-- ASSIGNED TASK --
Copy the records below verbatim, from their first line through the line containing "section-item: Boxed Layout is", including that line.

-- DATA RECORDS --
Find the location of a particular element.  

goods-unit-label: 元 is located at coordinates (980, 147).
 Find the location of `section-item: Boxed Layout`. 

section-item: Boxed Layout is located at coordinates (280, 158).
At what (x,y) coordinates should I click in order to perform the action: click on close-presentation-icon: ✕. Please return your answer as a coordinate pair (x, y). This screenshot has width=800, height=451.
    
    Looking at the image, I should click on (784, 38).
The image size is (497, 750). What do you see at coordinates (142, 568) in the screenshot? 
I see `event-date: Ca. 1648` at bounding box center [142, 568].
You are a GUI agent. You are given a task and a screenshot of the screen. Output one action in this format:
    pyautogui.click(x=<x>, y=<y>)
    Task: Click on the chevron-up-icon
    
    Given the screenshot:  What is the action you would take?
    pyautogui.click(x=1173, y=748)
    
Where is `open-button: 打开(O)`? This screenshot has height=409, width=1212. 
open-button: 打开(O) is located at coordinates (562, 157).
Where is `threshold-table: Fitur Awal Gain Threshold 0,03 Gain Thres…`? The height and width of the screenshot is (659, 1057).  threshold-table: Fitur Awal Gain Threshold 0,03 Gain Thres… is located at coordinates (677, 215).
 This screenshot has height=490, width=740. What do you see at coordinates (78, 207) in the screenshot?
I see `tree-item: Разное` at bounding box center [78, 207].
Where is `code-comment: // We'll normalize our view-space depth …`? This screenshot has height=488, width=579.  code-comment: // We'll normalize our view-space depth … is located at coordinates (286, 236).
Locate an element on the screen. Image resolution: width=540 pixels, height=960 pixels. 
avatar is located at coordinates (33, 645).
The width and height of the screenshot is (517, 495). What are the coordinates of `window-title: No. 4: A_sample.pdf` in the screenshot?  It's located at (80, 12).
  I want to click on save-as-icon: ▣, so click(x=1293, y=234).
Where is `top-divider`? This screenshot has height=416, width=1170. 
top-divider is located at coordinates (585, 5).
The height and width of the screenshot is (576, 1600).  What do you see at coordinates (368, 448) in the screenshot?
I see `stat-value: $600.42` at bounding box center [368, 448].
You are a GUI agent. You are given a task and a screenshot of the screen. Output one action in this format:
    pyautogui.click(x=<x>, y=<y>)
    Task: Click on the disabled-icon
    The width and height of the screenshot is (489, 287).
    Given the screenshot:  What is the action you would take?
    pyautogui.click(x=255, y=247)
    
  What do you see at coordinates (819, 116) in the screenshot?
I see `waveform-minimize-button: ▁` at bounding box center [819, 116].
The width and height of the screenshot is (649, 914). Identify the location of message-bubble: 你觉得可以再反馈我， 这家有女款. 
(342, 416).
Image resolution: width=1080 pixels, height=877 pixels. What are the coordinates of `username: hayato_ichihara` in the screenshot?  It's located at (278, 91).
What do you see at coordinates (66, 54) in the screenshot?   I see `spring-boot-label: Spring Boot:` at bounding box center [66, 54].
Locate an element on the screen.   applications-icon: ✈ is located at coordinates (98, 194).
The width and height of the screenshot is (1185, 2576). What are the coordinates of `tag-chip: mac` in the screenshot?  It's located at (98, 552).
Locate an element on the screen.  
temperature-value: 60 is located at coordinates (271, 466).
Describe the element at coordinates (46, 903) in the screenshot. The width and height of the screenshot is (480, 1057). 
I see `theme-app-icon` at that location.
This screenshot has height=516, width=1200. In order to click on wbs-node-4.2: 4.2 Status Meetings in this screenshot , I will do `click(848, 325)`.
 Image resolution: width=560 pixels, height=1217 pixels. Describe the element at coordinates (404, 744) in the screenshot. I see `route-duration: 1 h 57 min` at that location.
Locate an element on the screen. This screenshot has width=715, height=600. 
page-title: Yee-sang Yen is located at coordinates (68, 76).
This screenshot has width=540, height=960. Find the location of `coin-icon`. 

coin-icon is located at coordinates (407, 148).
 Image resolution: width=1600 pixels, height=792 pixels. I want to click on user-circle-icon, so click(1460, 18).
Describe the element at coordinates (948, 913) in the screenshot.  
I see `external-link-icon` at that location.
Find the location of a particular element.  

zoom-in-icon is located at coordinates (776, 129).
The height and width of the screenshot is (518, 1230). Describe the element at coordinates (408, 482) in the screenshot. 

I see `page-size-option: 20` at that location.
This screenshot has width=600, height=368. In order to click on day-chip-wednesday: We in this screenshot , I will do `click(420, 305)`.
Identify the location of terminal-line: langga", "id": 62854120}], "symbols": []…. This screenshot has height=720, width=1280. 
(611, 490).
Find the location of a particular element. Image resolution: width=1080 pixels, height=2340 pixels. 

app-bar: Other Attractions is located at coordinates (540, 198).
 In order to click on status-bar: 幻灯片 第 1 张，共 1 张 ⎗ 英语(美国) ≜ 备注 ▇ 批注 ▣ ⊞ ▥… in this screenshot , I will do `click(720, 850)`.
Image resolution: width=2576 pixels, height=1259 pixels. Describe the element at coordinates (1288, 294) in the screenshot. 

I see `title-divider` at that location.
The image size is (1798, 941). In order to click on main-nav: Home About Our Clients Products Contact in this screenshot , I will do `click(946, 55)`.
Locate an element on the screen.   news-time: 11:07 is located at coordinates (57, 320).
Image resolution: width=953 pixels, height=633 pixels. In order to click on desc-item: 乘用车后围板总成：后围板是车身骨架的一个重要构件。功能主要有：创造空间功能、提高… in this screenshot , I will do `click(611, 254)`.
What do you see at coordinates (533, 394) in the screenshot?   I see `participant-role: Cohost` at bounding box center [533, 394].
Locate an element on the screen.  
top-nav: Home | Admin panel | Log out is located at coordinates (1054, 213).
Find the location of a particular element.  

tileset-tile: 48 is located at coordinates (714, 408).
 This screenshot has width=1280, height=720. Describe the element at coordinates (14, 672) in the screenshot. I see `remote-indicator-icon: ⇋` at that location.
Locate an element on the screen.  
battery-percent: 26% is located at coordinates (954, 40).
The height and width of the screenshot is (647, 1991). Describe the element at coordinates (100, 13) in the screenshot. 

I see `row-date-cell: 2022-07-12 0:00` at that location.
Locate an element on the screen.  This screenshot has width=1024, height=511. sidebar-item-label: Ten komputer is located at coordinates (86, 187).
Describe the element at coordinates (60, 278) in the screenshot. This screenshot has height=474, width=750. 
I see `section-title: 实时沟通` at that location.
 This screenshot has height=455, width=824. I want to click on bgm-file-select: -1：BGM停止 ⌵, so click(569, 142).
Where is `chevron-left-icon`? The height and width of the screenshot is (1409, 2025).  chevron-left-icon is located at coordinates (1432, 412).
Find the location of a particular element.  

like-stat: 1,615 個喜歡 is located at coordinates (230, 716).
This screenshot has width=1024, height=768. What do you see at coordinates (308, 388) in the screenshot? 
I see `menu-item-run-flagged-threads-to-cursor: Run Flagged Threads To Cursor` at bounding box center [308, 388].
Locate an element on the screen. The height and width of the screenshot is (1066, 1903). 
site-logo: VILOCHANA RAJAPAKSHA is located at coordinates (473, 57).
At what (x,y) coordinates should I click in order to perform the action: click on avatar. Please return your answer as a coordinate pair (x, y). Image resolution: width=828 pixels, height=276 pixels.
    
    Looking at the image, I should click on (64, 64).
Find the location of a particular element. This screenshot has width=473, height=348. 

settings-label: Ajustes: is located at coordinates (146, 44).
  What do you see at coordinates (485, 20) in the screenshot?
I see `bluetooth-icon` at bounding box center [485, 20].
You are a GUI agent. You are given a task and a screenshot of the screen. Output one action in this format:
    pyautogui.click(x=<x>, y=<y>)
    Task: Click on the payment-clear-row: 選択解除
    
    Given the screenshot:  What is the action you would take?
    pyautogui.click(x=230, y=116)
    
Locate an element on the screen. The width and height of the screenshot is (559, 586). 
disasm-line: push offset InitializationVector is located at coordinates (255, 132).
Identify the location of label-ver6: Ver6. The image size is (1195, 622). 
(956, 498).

-- FINISHED EXERCISE --
Find the location of a particular element.  

goods-unit-label: 元 is located at coordinates (980, 147).
 Find the location of `section-item: Boxed Layout`. 

section-item: Boxed Layout is located at coordinates (280, 158).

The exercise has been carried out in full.